Alemán was born in Sayula in the state of Veracruz, the son of revolutionary Gen. Miguel Alemán González and Tomasa Valdés Ledezma. Both had been married before, with Alemán González having a son by his first wife.  They had two sons together, Carlos and Miguel. The family lived in straitened circumstances, with Miguel remembering when he was young that when huaraches hurt his feet, he would urinate on them to soften the leather. His father, Miguel Alemán González, began fighting before the outbreak of the Mexican Revolution, a so-called "precursor" in a region of Veracruz state. He avidly read the tracts of Ricardo Flores Magón, of the Mexican Liberal Party and opposed the repressive regime of Porfirio Díaz. Alemán González left his family with his parents to fight with Cándido Aguilar, the son-in-law of Venustiano Carranza against the Díaz regime. In 1920 the family moved to Mexico City, but with the accession to power of the Sonoran generals Adolfo de la Huerta, Álvaro Obregón, and Plutarco Elías Calles, Alemán González continued in opposition to the government. He was implicated in the murder of one of Obregón's commanders, Arnulfo R. Gómez, and was on the run. The general met his end in March 1929 in a hail of bullets, probably committing suicide.

Young Miguel had experienced first-hand the disruption of the impacts of the continuing violence in Mexico. Alemán's schooling was sporadic in his early years, because of needing to move frequently; he attended schools in Acayucan, Coatzacoalcos, and Orizaba. For a time, he worked at the British-owned Mexican Eagle Petroleum Company, where he first learned English and became fluent in it.

He recalled his father advised him of "the usefulness of returning to my studies and choosing an occupation more stable than the military." Alemán did that, attending the National Preparatory School in Mexico City from 1920 to 1925, founding the newspaper Eureka. He then went to the School of Law at the National University (UNAM) until 1928, completing his law degree with his thesis on occupational diseases and accidents among workers. At UNAM, he was the leader of a group of classmates, all of whom went on the prominence in Mexican life. They included Angel Carvajal; Manuel Sánchez Cuen, who served as subdirector of PEMEX in the Alemán administration; Héctor Pérez Martínez; Andrés Serra Rojas; Manuel Ramírez Vázquez; Luis Garrido Díaz, who became rector of UNAM during Alemán's presidency; Antonio Carrillo Flores, who was director of the Fondo de Cultura Económica; and Alfonso Noriega, head of the Confederación de Cámaras Industriales.

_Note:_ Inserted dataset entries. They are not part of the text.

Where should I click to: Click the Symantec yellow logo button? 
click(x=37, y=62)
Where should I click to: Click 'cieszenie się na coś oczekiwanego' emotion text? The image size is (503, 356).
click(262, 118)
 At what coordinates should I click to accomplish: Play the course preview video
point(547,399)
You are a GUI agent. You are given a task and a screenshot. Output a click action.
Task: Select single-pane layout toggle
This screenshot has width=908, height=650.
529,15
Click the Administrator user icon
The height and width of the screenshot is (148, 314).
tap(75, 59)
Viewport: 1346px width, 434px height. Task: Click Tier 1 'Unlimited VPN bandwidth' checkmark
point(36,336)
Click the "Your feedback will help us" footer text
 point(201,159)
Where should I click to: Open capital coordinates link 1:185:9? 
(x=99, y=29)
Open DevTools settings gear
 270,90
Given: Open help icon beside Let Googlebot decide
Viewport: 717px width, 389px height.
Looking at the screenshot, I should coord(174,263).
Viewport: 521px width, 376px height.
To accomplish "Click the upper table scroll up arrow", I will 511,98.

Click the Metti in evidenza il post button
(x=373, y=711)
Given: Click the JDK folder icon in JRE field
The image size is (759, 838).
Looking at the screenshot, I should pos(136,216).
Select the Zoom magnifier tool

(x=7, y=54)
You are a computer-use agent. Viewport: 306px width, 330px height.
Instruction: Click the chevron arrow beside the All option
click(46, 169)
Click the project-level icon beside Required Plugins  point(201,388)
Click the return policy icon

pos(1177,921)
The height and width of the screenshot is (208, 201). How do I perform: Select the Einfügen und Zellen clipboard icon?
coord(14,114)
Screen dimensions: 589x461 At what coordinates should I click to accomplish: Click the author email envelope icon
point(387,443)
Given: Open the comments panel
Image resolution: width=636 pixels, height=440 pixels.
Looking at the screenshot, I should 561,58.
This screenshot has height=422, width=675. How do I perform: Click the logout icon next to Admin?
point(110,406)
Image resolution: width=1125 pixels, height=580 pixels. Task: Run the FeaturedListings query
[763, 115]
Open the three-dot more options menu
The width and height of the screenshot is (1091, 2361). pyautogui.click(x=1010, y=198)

As a successful attorney, his first practice was in representing miners suffering from silicosis. He won two notable legal victories in representing workers against corporations—the first was in securing compensation for dependents of railroad workers who were killed in revolutionary battles, the second was to gain indemnities for miners injured at work. These victories gained him considerable favor with Mexico's labor unions.

Political career

First positions

Alemán started public service with a relatively minor appointment as legal adviser to the Secretary of Agriculture and Livestock (1928–30). Other positions followed, including the Federal Board of Conciliation and Arbitration in 1930. In 1933, he served as the President of the Unifying Committee for Plutarco Elías Calles, which brought him into prominence. He then served as a Senator from his home state of Veracruz 1934–36, representing the Party of the Mexican Revolution (an earlier name of the party later known as the PRI).  When governor-elect Manlio Favio Altamirano was assassinated, Alemán accepted appointment as governor from 1936 to 1939. The appointment can be seen as a political reward from the Cárdenas administration for helping oust Plutarco Elías Calles during the intra-party struggle. From 1940 to 1945, he served as Secretary of the Interior (Gobernación) under Manuel Ávila Camacho after directing Ávila's national presidential campaign. As Secretary of the Interior during World War II, he dealt with Axis espionage and Sinarquistas, whom some consider Mexican fascists.

Election of 1946

President Avila Camacho chose Alemán as the official candidate of the party in 1945, running for president in 1946.  There were many possibilities for the president to choose among, both civilian and military, including Avila Camacho's older brother, Maximino Ávila Camacho. The Avila Camacho brothers shared ill health, and Maximino died in February 1945, following a banquet. His death averted a possible political crisis of succession. "There were some who wondered whether something more than seasoning had been added to Maximino's food" the day he died. Among the civilians were Javier Rojo Gómez, the head of government of the Federal District; Marte R. Gómez, Secretary of Agriculture; Dr. Gustavo Baz, secretary of Health; and Ezequiel Padilla, Secretary of Foreign Relations, and Alemán, who headed the most powerful ministry. Military men were also strong contenders, and all previous post-revolutionary presidents had participated in the Mexican Revolution.  Miguel Henriquez Guzmán, Enrique Calderón, Jesús Agustín Castro, and Francisco Castillo Nájera were in consideration.  Alemán received the backing of the Confederation of Mexican Workers (CTM). Avila Camacho paved the way with the military for Mexico's first civilian president in the modern era. Prior to the summer election, the Partido de la Revolución Mexicana became the Institutional Revolutionary Party.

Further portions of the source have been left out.